Activity → Each line of the data that includes the string "cart" is to be copied out.

++++ Materials provided

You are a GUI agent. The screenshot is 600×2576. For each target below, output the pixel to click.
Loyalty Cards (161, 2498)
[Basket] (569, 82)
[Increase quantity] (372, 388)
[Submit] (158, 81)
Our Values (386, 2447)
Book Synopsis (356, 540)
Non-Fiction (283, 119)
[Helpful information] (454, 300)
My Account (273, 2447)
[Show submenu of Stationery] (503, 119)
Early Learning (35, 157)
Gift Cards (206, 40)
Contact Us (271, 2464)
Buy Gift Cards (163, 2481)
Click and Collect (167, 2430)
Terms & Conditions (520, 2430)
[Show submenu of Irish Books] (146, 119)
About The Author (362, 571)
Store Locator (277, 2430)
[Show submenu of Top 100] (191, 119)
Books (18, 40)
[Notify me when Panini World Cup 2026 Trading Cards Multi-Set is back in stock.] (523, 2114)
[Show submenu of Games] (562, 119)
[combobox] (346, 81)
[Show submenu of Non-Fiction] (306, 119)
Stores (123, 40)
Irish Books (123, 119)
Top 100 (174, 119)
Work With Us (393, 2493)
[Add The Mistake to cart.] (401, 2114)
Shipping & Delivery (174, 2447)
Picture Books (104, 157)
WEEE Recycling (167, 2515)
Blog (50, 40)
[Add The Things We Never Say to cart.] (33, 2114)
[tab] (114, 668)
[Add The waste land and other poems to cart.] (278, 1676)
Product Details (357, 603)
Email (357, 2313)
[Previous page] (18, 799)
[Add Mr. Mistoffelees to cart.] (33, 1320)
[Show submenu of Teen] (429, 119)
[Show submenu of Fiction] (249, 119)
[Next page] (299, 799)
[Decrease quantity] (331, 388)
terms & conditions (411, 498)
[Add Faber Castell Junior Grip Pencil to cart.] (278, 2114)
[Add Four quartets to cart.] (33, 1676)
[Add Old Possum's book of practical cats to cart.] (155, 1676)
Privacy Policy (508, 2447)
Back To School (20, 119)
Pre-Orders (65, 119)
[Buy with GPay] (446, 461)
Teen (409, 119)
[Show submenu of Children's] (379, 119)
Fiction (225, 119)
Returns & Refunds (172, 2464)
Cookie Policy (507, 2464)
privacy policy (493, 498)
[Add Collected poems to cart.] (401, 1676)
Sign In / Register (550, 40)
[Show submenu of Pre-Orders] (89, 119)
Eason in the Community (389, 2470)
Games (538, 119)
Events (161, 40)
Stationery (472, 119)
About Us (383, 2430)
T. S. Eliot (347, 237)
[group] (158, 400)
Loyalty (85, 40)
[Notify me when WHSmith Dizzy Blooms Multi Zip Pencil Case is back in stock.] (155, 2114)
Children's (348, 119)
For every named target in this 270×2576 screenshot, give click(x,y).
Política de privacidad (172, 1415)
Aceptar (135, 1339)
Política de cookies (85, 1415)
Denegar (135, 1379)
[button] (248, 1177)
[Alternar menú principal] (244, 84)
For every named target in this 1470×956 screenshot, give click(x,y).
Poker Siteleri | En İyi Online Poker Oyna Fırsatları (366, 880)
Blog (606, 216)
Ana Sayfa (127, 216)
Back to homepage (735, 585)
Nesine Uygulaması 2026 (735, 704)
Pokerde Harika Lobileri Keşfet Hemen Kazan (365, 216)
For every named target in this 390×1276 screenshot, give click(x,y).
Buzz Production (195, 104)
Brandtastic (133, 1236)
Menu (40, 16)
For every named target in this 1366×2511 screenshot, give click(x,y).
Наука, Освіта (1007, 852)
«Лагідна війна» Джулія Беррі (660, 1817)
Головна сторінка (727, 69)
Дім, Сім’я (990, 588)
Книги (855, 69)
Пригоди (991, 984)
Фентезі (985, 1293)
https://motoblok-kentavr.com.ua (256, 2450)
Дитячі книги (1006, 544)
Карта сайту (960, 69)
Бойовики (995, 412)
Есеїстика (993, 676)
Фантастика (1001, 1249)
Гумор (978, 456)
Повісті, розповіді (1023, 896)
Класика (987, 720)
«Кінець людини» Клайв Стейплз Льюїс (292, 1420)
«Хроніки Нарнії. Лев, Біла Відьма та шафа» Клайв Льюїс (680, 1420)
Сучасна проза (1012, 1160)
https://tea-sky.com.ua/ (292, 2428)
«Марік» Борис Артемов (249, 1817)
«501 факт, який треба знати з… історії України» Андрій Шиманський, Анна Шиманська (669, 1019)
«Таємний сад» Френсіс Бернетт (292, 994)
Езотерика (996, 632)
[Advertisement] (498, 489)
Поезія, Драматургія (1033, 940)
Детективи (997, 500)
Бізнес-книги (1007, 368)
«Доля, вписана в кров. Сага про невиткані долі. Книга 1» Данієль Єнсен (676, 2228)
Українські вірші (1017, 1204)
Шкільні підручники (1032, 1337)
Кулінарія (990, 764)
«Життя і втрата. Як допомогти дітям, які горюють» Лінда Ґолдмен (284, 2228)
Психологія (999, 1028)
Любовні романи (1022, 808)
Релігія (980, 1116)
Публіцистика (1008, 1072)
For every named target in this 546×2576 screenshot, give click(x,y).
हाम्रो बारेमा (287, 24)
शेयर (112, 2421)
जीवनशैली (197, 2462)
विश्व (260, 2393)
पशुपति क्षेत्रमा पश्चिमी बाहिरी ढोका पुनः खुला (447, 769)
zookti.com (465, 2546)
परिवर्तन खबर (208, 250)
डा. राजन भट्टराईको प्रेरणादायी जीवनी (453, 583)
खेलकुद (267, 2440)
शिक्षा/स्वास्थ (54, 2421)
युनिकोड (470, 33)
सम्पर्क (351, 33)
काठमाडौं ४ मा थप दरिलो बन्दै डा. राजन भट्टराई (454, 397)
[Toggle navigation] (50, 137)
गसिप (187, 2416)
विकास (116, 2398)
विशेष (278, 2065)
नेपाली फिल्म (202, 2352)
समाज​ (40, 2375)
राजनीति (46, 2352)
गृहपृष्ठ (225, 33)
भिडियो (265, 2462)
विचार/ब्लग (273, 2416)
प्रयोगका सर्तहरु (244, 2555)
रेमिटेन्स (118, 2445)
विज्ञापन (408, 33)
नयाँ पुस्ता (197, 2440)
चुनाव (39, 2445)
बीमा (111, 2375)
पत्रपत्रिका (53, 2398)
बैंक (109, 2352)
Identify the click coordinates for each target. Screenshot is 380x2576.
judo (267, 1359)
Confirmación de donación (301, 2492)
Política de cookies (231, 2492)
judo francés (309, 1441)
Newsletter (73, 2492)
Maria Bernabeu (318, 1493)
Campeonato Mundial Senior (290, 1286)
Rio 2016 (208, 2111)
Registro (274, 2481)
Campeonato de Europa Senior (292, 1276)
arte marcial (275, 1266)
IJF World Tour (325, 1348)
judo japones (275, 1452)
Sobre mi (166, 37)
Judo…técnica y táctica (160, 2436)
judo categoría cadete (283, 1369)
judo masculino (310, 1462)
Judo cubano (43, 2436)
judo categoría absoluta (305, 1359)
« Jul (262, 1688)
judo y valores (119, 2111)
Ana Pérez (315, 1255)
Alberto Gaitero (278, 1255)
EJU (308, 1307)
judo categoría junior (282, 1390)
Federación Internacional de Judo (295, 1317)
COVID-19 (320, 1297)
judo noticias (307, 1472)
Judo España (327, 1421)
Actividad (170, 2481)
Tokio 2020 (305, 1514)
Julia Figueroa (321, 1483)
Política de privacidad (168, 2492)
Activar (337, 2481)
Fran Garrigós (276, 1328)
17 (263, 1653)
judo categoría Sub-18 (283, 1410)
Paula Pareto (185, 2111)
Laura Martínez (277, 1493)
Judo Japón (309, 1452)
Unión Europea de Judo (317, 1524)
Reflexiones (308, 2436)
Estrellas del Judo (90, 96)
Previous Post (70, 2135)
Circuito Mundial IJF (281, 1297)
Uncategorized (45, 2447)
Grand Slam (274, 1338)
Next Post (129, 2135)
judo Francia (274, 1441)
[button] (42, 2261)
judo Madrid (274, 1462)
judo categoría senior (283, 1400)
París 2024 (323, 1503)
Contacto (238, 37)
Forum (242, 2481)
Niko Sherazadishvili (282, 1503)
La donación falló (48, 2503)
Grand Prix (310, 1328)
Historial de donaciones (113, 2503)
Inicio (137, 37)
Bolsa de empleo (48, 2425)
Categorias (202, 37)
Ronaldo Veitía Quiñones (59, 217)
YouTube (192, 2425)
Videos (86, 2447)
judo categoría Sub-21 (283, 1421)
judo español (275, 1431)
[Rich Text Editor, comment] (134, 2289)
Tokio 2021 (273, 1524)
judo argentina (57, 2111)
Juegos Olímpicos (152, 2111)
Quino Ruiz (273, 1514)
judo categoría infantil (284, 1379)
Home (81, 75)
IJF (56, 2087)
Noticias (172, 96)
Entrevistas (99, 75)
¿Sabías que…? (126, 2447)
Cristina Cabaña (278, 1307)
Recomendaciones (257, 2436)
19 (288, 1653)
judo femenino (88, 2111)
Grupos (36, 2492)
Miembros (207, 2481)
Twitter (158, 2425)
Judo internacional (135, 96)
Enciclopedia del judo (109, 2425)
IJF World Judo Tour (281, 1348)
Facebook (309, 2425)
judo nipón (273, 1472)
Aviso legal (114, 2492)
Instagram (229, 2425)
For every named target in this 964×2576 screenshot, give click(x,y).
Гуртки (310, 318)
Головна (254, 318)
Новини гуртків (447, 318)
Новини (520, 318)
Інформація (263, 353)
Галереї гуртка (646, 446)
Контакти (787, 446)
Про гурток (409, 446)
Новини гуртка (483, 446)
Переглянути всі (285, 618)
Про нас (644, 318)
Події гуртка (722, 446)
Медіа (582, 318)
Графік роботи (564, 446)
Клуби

++++++++

Answer to the problem →
[Add The Mistake to cart.] (401, 2114)
[Add The Things We Never Say to cart.] (33, 2114)
[Add The waste land and other poems to cart.] (278, 1676)
[Add Mr. Mistoffelees to cart.] (33, 1320)
[Add Faber Castell Junior Grip Pencil to cart.] (278, 2114)
[Add Four quartets to cart.] (33, 1676)
[Add Old Possum's book of practical cats to cart.] (155, 1676)
[Add Collected poems to cart.] (401, 1676)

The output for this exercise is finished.